Pakistani politician (born 1952)

Aslam Bodla (born 15 March 1952) is a Pakistani politician who was a member of the National Assembly of Pakistan, from 1993 too 1988 and again from 2002 to May 2018.

==Early life==
Bodla was born on 15 March 1952.

==Political career==
He ran for the seat of the National Assembly of Pakistan as a candidate of Pakistan Peoples Party (PPP) from Constituency NA-123 (Khanewal-III) in the 1988 Pakistani general election but was unsuccessful. He received 55,419 votes and lost the seat to Ghulam Haider Wyne.
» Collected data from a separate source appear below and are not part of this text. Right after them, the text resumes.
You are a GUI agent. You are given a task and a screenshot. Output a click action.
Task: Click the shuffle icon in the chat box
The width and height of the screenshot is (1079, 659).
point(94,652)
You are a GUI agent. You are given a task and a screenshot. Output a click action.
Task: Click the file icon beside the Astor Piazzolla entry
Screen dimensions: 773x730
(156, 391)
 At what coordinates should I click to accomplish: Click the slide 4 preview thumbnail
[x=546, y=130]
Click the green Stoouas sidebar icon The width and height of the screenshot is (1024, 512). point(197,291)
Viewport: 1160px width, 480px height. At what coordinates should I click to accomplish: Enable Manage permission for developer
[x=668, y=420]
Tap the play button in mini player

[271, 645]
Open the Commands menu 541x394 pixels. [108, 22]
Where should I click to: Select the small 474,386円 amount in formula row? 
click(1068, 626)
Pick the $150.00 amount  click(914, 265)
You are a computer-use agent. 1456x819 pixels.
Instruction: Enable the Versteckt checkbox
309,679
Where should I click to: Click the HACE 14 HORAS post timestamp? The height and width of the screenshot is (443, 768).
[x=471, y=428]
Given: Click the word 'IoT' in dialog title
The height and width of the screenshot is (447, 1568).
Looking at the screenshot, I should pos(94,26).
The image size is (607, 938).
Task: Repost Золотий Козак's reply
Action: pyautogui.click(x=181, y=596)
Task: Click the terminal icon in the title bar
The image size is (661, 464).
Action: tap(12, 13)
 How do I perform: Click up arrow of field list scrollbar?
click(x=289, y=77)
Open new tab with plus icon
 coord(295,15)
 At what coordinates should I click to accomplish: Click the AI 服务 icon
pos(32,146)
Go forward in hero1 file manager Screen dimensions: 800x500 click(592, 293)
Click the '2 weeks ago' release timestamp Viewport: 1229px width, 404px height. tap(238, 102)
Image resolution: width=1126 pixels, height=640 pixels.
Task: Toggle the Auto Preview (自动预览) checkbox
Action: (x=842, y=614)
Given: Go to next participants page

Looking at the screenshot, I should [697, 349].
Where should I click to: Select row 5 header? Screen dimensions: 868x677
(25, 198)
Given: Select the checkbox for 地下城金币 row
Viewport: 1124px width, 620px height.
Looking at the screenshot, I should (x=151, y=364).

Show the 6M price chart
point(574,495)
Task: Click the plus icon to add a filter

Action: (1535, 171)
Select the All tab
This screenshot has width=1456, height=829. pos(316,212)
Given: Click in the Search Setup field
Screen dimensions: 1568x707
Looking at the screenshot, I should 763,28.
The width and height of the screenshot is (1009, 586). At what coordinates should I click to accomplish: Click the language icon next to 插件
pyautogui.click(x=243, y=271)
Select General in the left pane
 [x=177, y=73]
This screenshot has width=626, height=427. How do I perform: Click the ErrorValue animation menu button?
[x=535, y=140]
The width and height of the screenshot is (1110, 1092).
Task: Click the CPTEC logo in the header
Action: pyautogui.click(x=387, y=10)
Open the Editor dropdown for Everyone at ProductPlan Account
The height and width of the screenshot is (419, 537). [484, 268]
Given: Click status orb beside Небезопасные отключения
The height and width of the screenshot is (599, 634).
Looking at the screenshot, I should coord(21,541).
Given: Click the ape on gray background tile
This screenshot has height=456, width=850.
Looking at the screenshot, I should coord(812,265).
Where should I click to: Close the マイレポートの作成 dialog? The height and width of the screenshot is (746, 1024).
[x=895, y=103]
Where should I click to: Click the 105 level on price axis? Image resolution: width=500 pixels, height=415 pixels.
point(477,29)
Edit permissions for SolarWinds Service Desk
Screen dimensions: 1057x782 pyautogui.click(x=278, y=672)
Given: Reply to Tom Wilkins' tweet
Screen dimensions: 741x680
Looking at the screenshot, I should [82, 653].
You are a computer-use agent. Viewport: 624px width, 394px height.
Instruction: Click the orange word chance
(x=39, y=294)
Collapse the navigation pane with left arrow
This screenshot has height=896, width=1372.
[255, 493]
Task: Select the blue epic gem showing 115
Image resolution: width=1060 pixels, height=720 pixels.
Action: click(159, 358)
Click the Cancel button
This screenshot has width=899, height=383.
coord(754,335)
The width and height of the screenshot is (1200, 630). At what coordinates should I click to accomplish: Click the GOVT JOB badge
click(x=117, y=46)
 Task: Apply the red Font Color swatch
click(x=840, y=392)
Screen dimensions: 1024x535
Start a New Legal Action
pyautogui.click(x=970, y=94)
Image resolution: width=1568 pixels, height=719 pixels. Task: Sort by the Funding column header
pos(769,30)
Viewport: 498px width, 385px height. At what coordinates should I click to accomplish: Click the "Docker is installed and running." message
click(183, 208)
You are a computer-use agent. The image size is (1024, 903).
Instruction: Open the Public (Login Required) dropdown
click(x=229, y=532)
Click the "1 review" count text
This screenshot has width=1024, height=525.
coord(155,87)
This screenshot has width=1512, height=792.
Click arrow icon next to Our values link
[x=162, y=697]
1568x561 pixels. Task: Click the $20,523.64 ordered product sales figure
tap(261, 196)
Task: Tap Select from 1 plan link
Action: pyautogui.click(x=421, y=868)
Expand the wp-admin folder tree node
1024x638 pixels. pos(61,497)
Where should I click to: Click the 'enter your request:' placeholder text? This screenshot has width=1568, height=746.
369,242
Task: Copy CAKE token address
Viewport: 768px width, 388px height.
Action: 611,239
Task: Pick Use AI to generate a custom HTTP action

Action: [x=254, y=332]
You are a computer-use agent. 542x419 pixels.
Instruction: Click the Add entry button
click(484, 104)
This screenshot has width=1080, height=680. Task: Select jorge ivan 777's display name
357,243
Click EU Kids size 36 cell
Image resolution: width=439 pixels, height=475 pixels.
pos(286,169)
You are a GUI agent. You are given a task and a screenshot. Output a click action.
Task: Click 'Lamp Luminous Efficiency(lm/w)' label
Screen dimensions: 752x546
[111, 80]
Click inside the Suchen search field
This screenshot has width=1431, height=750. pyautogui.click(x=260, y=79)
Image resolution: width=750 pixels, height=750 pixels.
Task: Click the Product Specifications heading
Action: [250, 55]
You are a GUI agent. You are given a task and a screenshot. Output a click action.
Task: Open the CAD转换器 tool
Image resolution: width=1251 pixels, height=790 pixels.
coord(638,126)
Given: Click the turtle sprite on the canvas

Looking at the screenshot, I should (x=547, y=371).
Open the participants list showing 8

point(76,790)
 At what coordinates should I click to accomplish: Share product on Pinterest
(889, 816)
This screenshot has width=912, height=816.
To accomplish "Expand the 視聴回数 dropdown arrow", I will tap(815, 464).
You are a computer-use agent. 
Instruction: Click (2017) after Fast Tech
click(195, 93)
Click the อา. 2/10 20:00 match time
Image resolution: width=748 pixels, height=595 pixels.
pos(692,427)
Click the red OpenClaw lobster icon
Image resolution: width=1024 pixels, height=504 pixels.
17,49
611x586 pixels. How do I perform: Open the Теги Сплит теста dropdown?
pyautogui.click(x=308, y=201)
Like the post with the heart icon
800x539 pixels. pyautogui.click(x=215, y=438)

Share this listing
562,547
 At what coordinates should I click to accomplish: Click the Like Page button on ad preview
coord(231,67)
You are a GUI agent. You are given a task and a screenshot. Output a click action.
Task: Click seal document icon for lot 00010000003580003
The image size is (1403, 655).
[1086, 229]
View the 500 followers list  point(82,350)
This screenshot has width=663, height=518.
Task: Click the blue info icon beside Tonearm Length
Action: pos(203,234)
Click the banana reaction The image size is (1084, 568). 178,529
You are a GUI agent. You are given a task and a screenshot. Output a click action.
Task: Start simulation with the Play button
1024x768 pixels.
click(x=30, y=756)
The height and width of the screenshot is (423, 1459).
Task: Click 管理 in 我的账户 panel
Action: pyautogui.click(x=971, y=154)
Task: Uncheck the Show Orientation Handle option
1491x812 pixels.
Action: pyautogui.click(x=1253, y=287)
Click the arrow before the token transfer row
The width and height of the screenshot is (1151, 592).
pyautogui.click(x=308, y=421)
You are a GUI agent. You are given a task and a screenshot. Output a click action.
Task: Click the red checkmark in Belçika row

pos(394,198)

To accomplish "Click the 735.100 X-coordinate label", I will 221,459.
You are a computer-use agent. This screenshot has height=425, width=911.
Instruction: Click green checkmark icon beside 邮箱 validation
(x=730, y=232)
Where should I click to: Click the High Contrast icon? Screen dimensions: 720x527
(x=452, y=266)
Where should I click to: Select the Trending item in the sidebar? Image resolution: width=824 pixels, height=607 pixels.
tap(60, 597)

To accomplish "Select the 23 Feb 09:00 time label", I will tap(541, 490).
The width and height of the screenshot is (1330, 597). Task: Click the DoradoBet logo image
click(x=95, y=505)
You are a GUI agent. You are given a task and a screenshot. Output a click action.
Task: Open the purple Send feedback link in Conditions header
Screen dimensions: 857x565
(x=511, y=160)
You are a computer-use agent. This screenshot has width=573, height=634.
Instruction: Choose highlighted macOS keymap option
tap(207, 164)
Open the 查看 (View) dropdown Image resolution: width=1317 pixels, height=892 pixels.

He ran for the seat of the National Assembly as a candidate of Pakistan Democratic Alliance (PDA) from Constituency NA-123 (Khanewal-III) in the 1990 Pakistani general election but was unsuccessful. He received 54,856 votes and lost the seat to Ghulam Haider Wynn.

He was elected to the National Assembly as a candidate of PPP from Constituency NA-123 (Khanewal-III) in the 1993 Pakistani general election. He received 72,658 votes and defeated Begum Majeeda Wyne.

He ran for the seat of the National Assembly as a candidate of PPP from Constituency NA-123 (Khanewal-III) in the 1997 Pakistani general election but was unsuccessful. He received 36,932 votes and lost the seat to Begum Majeeda Wyne.

He was elected to the National Assembly as a candidate of PPP from Constituency NA-158 (Khanewal-III) in the 2002 Pakistani general election. He received 73,481 votes and defeated Fakhar Imam. In the same election, he ran for the seat of the Provincial Assembly of the Punjab from Constituency PP-218 (Khanewal-VII) as a candidate of PPP but was unsuccessful. He received 27,866 votes and lost the seat to Abdul Razzaq Khan.

He was re-elected to the National Assembly as a candidate of Pakistan Muslim League (Q) (PML-Q) from Constituency NA-158 (Khanewal-III) in the 2008 Pakistani general election. He received 57,777 votes and defeated Pir Haider Zaman Qureshi, a candidate of PPP.

He was re-elected to the National Assembly as a candidate of Pakistan Muslim League (N) (PML-N) from Constituency NA-158 (Khanewal-III) in the 2013 Pakistani general election. He received 94,050 votes and defeated Peer Zahoor Hussain Quraishi, a candidate of Pakistan Tehreek-e-Insaf (PTI).